I like the idea of privatizing this whole mess, making the industry change. Government will never do it. All they want is to tax us and throw the money at pet projects. By privatizing, the onus is back on that carrier and the individual to make improvements. Any government program will be a hand-out, not a hand-up. WE do indeed have the best healthcare in the world, and the most self-centered people in the world. Until people are held accountable for their (in)actions, nothing will change. It starts both ways--from the president down and from the grass roots up. Unfortunately, we have "tried" to reform Congress before (rememeber the Republican's Contract with America?), and those men and women got bought out by lobbyists. I don't know how to put a wholesale change "inside the beltway", but it needs to be done. In the meantime, we all need to "bully' not lobby our individual school systems and make the change from the ground up. The Diabetic associations are hard at work with this, and they desparately need help. Until we get control back of our schools from the "wonderful" teacher's associations and government, we won't be able to change the mindset of the next generation (who will be caring for us in our old age--maybe). Let's start there and with telling our own insurance companies what we would like to see them do/provide. If they don't ante up, we'll take our dollars elsewhere. Then and only then are we likely to see any real change. (If you smoke, your premiums will be $10more a pay period, if you don't use tobacco, you get $10 off each pay period. Lower you cholesterol or BMI by X%, you get another $5 off a pay period, etc). My work is doing this, and people are jumping on it like flies on honey. (Including me--just another incentive to get more fit.)

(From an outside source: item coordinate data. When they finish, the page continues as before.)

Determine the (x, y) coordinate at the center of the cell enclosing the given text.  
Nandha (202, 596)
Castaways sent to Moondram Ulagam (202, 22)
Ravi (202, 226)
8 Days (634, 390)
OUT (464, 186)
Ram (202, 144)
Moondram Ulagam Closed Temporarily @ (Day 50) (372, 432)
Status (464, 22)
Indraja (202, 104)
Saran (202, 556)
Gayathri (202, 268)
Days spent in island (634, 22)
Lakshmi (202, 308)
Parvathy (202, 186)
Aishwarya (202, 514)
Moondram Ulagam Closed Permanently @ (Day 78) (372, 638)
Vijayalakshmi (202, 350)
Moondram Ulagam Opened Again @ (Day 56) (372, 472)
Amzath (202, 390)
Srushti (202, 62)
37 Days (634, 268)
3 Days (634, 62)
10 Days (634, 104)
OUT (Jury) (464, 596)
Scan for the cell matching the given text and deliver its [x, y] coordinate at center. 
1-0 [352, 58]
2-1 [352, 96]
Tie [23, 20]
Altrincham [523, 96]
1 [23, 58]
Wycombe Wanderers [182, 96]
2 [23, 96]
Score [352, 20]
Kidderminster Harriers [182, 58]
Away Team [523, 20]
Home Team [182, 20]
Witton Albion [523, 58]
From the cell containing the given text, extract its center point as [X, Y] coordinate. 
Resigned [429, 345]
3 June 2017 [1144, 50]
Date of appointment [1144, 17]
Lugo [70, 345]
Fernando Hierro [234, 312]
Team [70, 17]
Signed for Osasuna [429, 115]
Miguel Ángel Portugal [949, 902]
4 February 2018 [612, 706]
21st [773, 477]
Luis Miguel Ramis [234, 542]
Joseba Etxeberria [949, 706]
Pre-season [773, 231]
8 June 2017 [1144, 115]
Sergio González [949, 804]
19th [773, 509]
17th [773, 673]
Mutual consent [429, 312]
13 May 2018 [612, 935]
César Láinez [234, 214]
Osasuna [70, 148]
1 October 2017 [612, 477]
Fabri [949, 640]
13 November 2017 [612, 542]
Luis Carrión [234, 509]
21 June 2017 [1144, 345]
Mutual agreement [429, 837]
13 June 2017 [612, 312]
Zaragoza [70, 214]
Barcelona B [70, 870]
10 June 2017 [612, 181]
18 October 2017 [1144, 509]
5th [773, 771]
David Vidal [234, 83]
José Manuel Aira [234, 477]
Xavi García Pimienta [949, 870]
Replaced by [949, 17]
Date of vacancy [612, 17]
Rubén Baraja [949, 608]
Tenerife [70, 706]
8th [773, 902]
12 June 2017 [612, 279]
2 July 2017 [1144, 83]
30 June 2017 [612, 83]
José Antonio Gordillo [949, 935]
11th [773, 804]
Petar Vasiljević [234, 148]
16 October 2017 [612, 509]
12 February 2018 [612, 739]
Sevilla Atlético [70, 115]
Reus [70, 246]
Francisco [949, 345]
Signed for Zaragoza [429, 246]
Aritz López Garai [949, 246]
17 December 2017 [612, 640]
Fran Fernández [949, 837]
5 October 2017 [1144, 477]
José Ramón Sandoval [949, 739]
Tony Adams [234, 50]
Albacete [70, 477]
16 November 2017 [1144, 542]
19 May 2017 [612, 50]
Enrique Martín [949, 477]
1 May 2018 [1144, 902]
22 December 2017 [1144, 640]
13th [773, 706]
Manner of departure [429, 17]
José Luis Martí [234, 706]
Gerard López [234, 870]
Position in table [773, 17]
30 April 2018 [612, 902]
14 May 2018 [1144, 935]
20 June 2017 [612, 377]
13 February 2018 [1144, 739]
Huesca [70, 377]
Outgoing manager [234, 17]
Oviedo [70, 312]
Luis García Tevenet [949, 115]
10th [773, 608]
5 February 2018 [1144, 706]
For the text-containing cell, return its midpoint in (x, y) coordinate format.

OK, this is more than 2 cent's worth. Sorry.

Becky
# 4 of 4
February 25, 2008 06:24 (EST)
Melissa Walton-Shirley
Becky, it's worth at least 10.00$
Much more than two cents worth and much appreciated.
I did see a news piece this week with Katie Couric about a young gentleman whose mom utilized illicit drugs and as a result, he was born with severe CP. He speaks fluently, but he struggled to kick a ball, throw anything or just walk.
The plan calls for drug screening of welfare recepients and if found positive, offer rehab. If rehab is turned down or not completed, welfare is decreased or cut off. Sounds fair to me. I think the same should go for those who are addicts, alcoholics, legal offenders, obese, noncompliant, smokers. ALWAYS offer help but no need to keep pushing it on someone who isn't going to accept it.
I can just hear it : "but that's discrimination". Not really. They've already singled themselves out as folks who can't or won't take care of their own business. Still glad to help anyone who tries to help themselves but I'm not too interested in helping anyone who has average mentality and WON't help themselves.
As I always say, Jesus Christ always helped those who COULD NOT help themselves. I don't see anywhere in history that he helped those who WOULD NOT help themselves.
Not a bad plan and much more cost effective than our current system.